When Yoon Seok-Yeol was elected South Korea’s President, cryptocurrency trading was part of his agenda. On May 2nd, he sponsored a bill to the National Assembly seeking to not tax any crypto investments in South Korea. The Comparative Analysis of the Property Industry Act is part of the regulatory frameworks he intended to use to embed cryptocurrency trading into law.

Areas of Focus

The main aim of this cryptocurrency licensing legislation is to protect South Koreans from manipulation by crypto traders. Any deliberate wrongdoing such as trading data manipulation will not go unpunished. Some of the manipulation tactics include inflating crypto coin prices, falsifying orders and insider dumping. However, some cryptos have irregular market price fluctuation, and the government wants to ensure that such actions are not premeditated.

Submission of a trading White Paper is part of the licensing process, which will act as proof of concept and security declaration. It contains the coin version and possible amendment formula if the need arises. The aim is to protect investors from losing their investment, similar to what occurred to Luna.

The proposal also enhances the crypto trading system through vetting and accreditation. The crypto market primarily uses funds deposited in the South Korea Banking system. Money is a measure of value, which needs regulatory protection to avoid inflation. The proposal plans to raise entry barriers into the market to mitigate the risk associated with crypto trading.

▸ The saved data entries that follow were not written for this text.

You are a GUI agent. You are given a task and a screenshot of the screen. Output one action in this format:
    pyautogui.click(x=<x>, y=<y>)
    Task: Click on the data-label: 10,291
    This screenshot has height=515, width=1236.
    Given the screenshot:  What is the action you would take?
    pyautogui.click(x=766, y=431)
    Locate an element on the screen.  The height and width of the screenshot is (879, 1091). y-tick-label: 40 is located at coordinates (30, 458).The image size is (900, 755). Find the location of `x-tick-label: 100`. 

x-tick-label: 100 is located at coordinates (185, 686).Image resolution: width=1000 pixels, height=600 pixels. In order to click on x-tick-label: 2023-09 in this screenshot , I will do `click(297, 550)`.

These proposals lead to proper trade organisation, risk reduction and investor-centric crypto trading. With the valuation of the crypto issuer ascertained, the government can monitor the trade and cushion its citizens against exorbitant rates. Fines for acting contrary to these proposed legislations include license suspension, cash fines, imprisonment and confiscation. In case of any damages, the law acknowledges it and compels the crypto issuer to bear the cost.

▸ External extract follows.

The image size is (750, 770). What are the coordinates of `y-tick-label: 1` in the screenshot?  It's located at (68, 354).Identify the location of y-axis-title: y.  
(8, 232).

Recent Developments That Preambles Cryptocurrency Trade Licensing

The Crypto trading license discussion comes at a time when most cryptocurrencies are gradually losing their value. Luna, one of Terra Networks’ cryptocurrencies, was devalued heavily and suffered the same fate, trading for about $0.1 at the moment. With a working formula that values UST at $1 when at its lowest, this is a big blow to its development. However, the most devalued cryptos had something which could avert their degrading. Lack of backing assets is one of them, which rebases the coins in case of a value meltdown.

However, more countries are racing against time to entrench cryptocurrency as a currency. The most recent one is El Salvador, which hosted over 40 countries in a bid to domesticate Bitcoin as a medium of exchange. The discussion brought together central banks and financial regulators to discuss modalities and how they can tap the unbanked by adopting Bitcoin as a measure of value.

Crypto Lists will be here to document cryptocurrencies growth, especially Bitcoin, and how it will influence the South Korean Financial Sector. Licensing Crypto-traders is the first step in making the digital currency acceptable. With more countries joining the haste to manage cryptocurrency trading, its influence on the world market and economics is inevitable.